Once the pictures are set aside, retype the remaining entries exactly.

*** Input material ***

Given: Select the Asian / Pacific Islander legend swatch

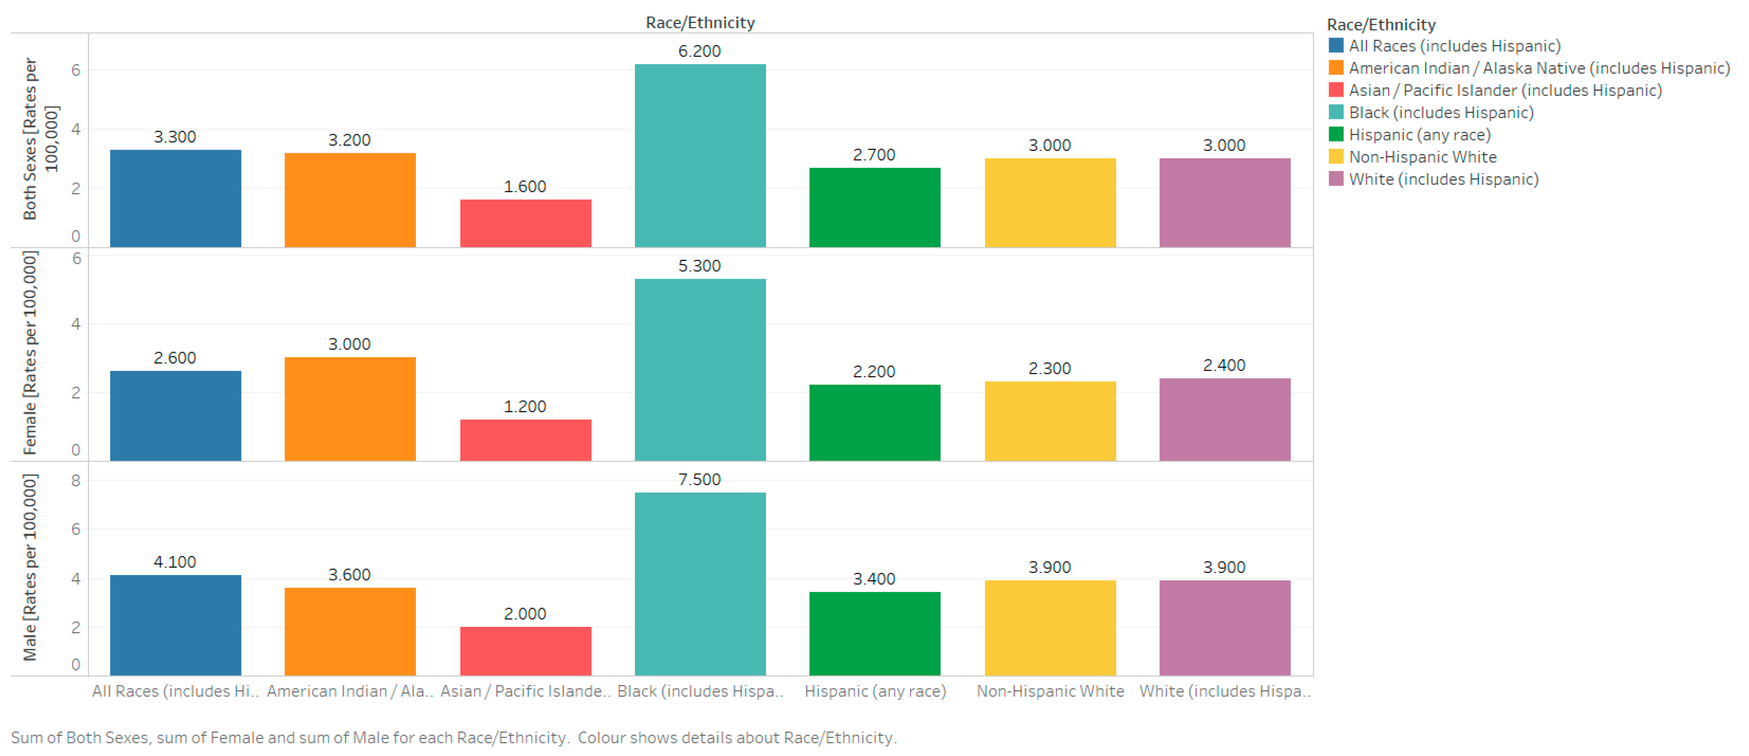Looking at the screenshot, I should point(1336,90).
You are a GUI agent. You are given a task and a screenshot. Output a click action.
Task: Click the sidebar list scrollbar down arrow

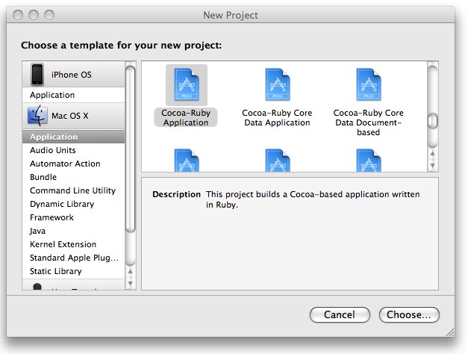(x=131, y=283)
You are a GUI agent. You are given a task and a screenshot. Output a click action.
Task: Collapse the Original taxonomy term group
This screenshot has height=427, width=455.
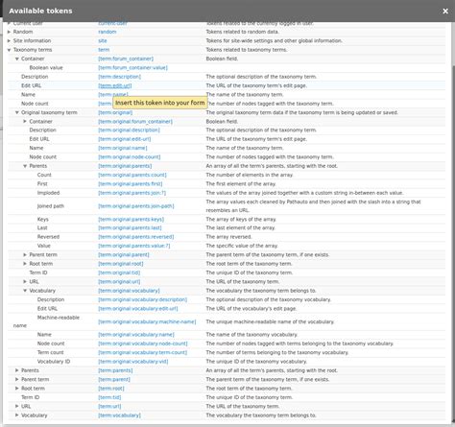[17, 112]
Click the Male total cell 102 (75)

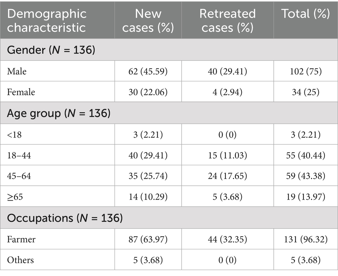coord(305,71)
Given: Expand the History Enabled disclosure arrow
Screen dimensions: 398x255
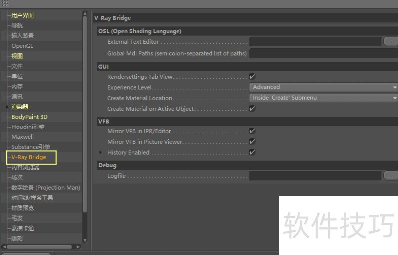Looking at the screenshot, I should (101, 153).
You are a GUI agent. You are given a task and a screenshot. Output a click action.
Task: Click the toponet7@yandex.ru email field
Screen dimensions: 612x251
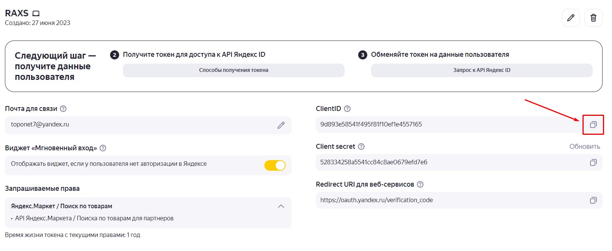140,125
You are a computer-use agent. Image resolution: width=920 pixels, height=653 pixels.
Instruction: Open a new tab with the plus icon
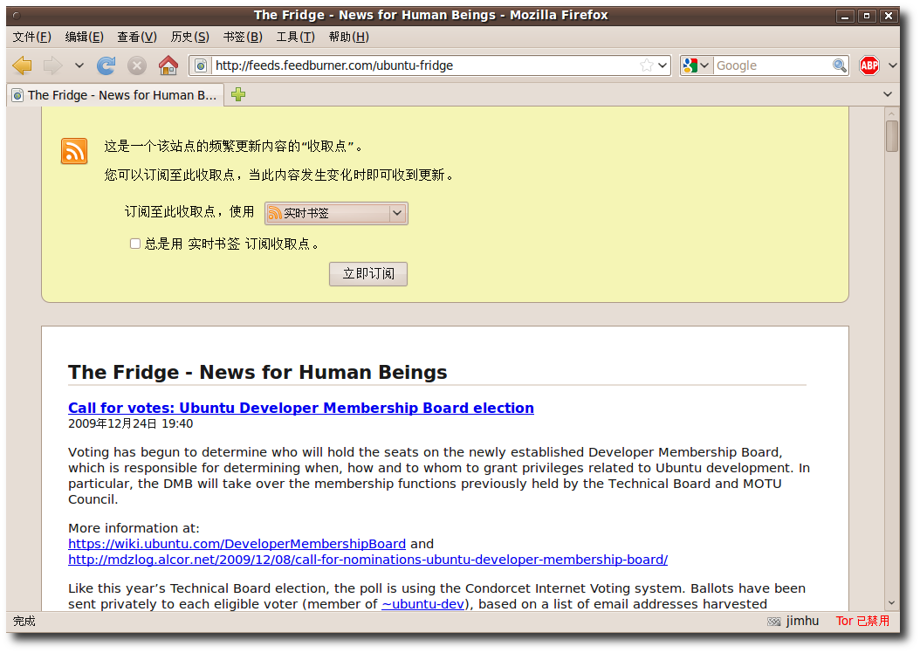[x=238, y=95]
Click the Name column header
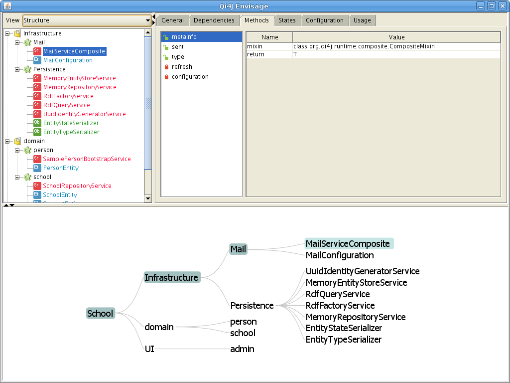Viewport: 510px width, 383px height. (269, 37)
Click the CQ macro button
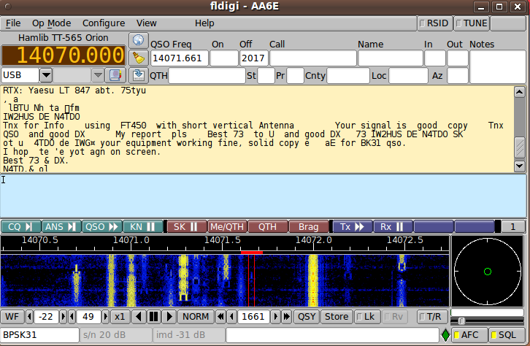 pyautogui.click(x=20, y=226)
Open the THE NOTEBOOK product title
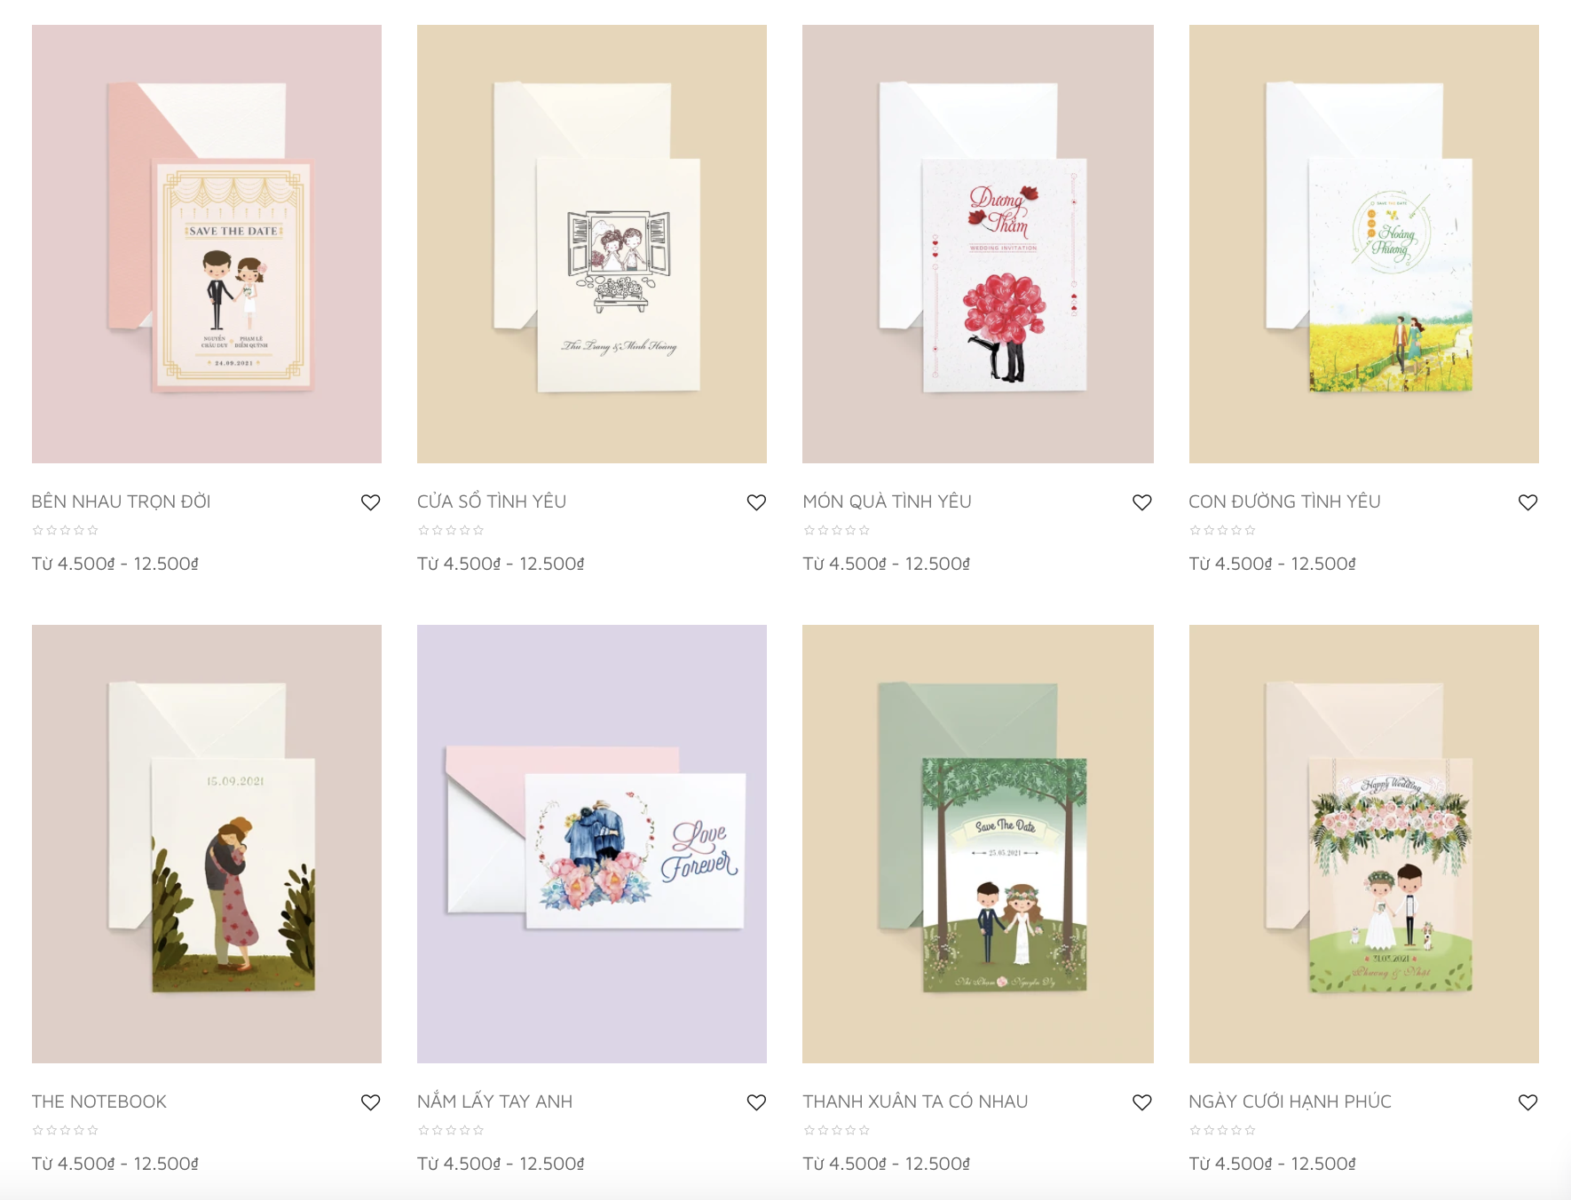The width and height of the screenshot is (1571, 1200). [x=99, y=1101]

***

◆ Answer to this problem:
Given: Select the Asian / Pacific Islander legend swatch

Looking at the screenshot, I should point(1336,90).
You are a GUI agent. You are given a task and a screenshot. Output a click action.
Task: Click the sidebar list scrollbar down arrow

(x=131, y=283)
You are a GUI agent. You are given a task and a screenshot. Output a click action.
Task: Collapse the Original taxonomy term group
This screenshot has height=427, width=455.
[17, 112]
Click the Male total cell 102 (75)

coord(305,71)
Given: Expand the History Enabled disclosure arrow
Screen dimensions: 398x255
Looking at the screenshot, I should (101, 153).
You are a GUI agent. You are given a task and a screenshot. Output a click action.
Task: Click the toponet7@yandex.ru email field
Screen dimensions: 612x251
140,125
You are a computer-use agent. Image resolution: width=920 pixels, height=653 pixels.
Instruction: Open a new tab with the plus icon
[x=238, y=95]
Click the Name column header
Viewport: 510px width, 383px height. (269, 37)
Click the CQ macro button
 pyautogui.click(x=20, y=226)
Open the THE NOTEBOOK product title
The width and height of the screenshot is (1571, 1200). [x=99, y=1101]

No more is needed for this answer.